→ **REQUIREMENT**: Give back every entry below, exactly as written.

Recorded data

---*---

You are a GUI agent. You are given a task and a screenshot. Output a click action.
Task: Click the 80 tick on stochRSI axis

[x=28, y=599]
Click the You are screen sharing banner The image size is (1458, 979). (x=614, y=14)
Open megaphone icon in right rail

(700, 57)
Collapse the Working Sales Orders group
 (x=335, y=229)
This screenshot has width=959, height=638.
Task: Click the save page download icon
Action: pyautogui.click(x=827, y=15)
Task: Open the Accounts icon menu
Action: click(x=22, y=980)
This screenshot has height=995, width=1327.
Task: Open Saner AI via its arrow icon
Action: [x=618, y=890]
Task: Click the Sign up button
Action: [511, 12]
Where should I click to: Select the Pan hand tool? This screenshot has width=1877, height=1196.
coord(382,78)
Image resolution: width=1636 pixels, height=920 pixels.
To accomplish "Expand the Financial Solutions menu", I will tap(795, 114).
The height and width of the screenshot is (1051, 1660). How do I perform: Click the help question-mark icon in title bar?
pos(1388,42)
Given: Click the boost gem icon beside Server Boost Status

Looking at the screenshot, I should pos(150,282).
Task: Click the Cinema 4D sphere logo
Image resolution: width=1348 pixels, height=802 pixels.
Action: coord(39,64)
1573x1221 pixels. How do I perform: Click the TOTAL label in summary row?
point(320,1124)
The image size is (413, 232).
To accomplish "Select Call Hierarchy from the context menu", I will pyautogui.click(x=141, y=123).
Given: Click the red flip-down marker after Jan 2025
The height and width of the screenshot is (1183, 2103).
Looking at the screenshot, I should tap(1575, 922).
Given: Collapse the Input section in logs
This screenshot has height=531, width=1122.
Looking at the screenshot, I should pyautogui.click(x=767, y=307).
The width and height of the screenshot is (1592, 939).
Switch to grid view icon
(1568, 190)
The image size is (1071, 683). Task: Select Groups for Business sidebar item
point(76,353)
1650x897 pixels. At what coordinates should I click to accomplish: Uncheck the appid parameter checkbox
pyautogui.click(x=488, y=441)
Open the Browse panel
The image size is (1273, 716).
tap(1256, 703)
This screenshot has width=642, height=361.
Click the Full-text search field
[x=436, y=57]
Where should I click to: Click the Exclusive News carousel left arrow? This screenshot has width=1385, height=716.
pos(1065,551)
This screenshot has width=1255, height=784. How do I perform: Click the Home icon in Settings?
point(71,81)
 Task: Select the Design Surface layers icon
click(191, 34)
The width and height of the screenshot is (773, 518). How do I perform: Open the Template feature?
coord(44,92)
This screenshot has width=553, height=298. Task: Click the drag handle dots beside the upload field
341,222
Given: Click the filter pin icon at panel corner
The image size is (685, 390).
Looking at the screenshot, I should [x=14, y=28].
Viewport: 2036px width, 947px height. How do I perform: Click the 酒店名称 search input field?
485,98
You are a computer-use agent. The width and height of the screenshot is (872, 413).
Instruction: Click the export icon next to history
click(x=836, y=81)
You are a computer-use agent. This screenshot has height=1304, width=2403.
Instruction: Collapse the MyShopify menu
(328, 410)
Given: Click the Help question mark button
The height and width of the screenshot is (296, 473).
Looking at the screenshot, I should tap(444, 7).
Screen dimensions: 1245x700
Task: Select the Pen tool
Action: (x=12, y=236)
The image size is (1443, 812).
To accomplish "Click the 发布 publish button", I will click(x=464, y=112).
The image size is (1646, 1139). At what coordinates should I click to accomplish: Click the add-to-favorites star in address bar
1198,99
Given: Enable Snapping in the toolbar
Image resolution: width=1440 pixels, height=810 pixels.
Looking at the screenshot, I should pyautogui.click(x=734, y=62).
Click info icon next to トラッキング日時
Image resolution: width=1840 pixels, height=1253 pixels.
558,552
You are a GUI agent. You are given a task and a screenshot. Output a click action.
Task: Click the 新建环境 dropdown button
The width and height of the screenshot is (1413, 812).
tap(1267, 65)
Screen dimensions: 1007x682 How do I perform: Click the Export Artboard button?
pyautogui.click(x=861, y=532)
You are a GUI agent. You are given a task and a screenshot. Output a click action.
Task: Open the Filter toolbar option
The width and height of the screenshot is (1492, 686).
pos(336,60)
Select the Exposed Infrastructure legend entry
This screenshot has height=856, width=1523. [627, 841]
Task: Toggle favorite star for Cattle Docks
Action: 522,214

---*---

→ **RESPONSE AREA**:
You are a GUI agent. You are given a task and a screenshot. Output a click action.
Task: Click the 80 tick on stochRSI axis

[x=28, y=599]
Click the You are screen sharing banner The image size is (1458, 979). (x=614, y=14)
Open megaphone icon in right rail

(700, 57)
Collapse the Working Sales Orders group
 (x=335, y=229)
This screenshot has width=959, height=638.
Task: Click the save page download icon
Action: pyautogui.click(x=827, y=15)
Task: Open the Accounts icon menu
Action: click(x=22, y=980)
This screenshot has height=995, width=1327.
Task: Open Saner AI via its arrow icon
Action: [x=618, y=890]
Task: Click the Sign up button
Action: [511, 12]
Where should I click to: Select the Pan hand tool? This screenshot has width=1877, height=1196.
coord(382,78)
Image resolution: width=1636 pixels, height=920 pixels.
To accomplish "Expand the Financial Solutions menu", I will tap(795, 114).
The height and width of the screenshot is (1051, 1660). How do I perform: Click the help question-mark icon in title bar?
pos(1388,42)
Given: Click the boost gem icon beside Server Boost Status

Looking at the screenshot, I should pos(150,282).
Task: Click the Cinema 4D sphere logo
Image resolution: width=1348 pixels, height=802 pixels.
Action: coord(39,64)
1573x1221 pixels. How do I perform: Click the TOTAL label in summary row?
point(320,1124)
The image size is (413, 232).
To accomplish "Select Call Hierarchy from the context menu", I will pyautogui.click(x=141, y=123).
Given: Click the red flip-down marker after Jan 2025
The height and width of the screenshot is (1183, 2103).
Looking at the screenshot, I should tap(1575, 922).
Given: Collapse the Input section in logs
This screenshot has height=531, width=1122.
Looking at the screenshot, I should pyautogui.click(x=767, y=307).
The width and height of the screenshot is (1592, 939).
Switch to grid view icon
(1568, 190)
The image size is (1071, 683). Task: Select Groups for Business sidebar item
point(76,353)
1650x897 pixels. At what coordinates should I click to accomplish: Uncheck the appid parameter checkbox
pyautogui.click(x=488, y=441)
Open the Browse panel
The image size is (1273, 716).
tap(1256, 703)
This screenshot has width=642, height=361.
Click the Full-text search field
[x=436, y=57]
Where should I click to: Click the Exclusive News carousel left arrow? This screenshot has width=1385, height=716.
pos(1065,551)
This screenshot has width=1255, height=784. How do I perform: Click the Home icon in Settings?
point(71,81)
 Task: Select the Design Surface layers icon
click(191, 34)
The width and height of the screenshot is (773, 518). How do I perform: Open the Template feature?
coord(44,92)
This screenshot has width=553, height=298. Task: Click the drag handle dots beside the upload field
341,222
Given: Click the filter pin icon at panel corner
The image size is (685, 390).
Looking at the screenshot, I should [x=14, y=28].
Viewport: 2036px width, 947px height. How do I perform: Click the 酒店名称 search input field?
485,98
You are a computer-use agent. The width and height of the screenshot is (872, 413).
Instruction: Click the export icon next to history
click(x=836, y=81)
You are a computer-use agent. This screenshot has height=1304, width=2403.
Instruction: Collapse the MyShopify menu
(328, 410)
Given: Click the Help question mark button
The height and width of the screenshot is (296, 473).
Looking at the screenshot, I should tap(444, 7).
Screen dimensions: 1245x700
Task: Select the Pen tool
Action: (x=12, y=236)
The image size is (1443, 812).
To accomplish "Click the 发布 publish button", I will click(x=464, y=112).
The image size is (1646, 1139). At what coordinates should I click to accomplish: Click the add-to-favorites star in address bar
1198,99
Given: Enable Snapping in the toolbar
Image resolution: width=1440 pixels, height=810 pixels.
Looking at the screenshot, I should pyautogui.click(x=734, y=62).
Click info icon next to トラッキング日時
Image resolution: width=1840 pixels, height=1253 pixels.
558,552
You are a GUI agent. You are given a task and a screenshot. Output a click action.
Task: Click the 新建环境 dropdown button
The width and height of the screenshot is (1413, 812).
tap(1267, 65)
Screen dimensions: 1007x682 How do I perform: Click the Export Artboard button?
pyautogui.click(x=861, y=532)
You are a GUI agent. You are given a task and a screenshot. Output a click action.
Task: Open the Filter toolbar option
The width and height of the screenshot is (1492, 686).
pos(336,60)
Select the Exposed Infrastructure legend entry
This screenshot has height=856, width=1523. [627, 841]
Task: Toggle favorite star for Cattle Docks
Action: 522,214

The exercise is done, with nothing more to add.